**Assigned task:** Word for word, copy the line that contains "Viewport: 1203px width, 852px" and each line after it in the data below. Pictures stay out of the copy.

· · ·

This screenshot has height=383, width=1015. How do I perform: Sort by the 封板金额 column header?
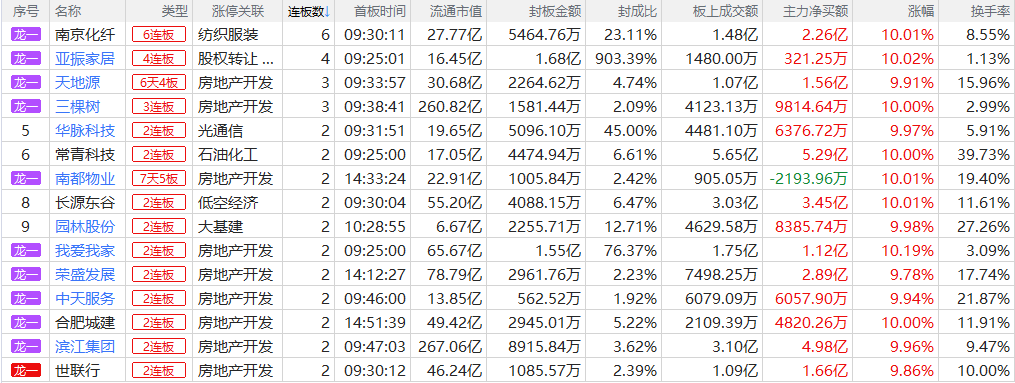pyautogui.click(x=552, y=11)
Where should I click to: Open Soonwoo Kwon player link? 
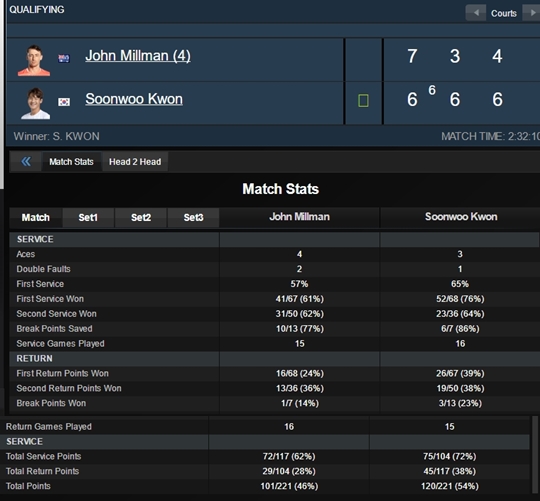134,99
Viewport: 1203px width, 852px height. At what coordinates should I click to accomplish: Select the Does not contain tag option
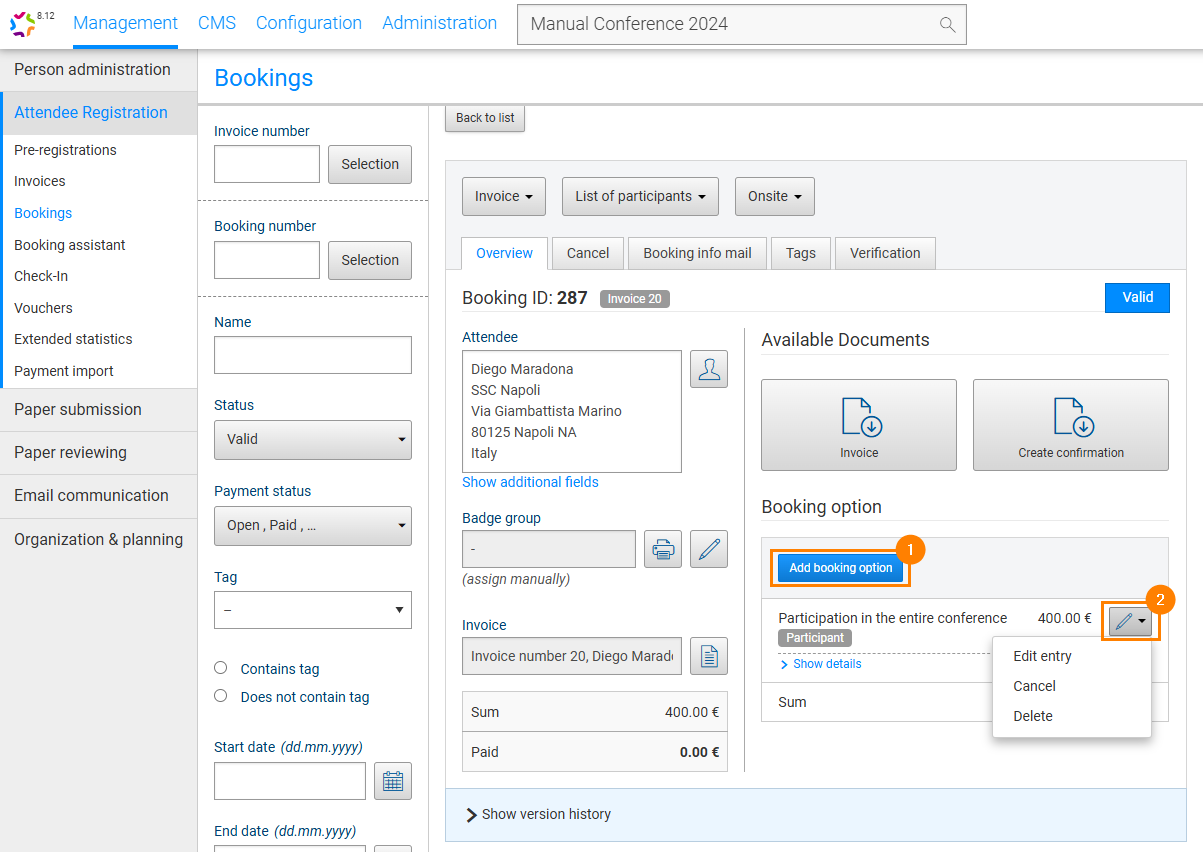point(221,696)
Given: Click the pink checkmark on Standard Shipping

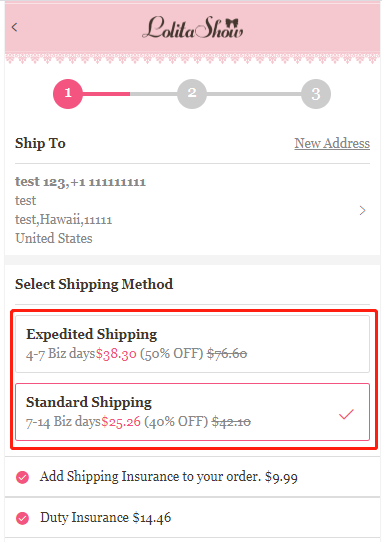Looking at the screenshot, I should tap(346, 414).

· · ·

**Answer to the problem:**
Viewport: 1203px width, 852px height. At what coordinates should I click to accomplish: Select the Does not contain tag option
point(221,696)
Given: Click the pink checkmark on Standard Shipping

Looking at the screenshot, I should tap(346, 414).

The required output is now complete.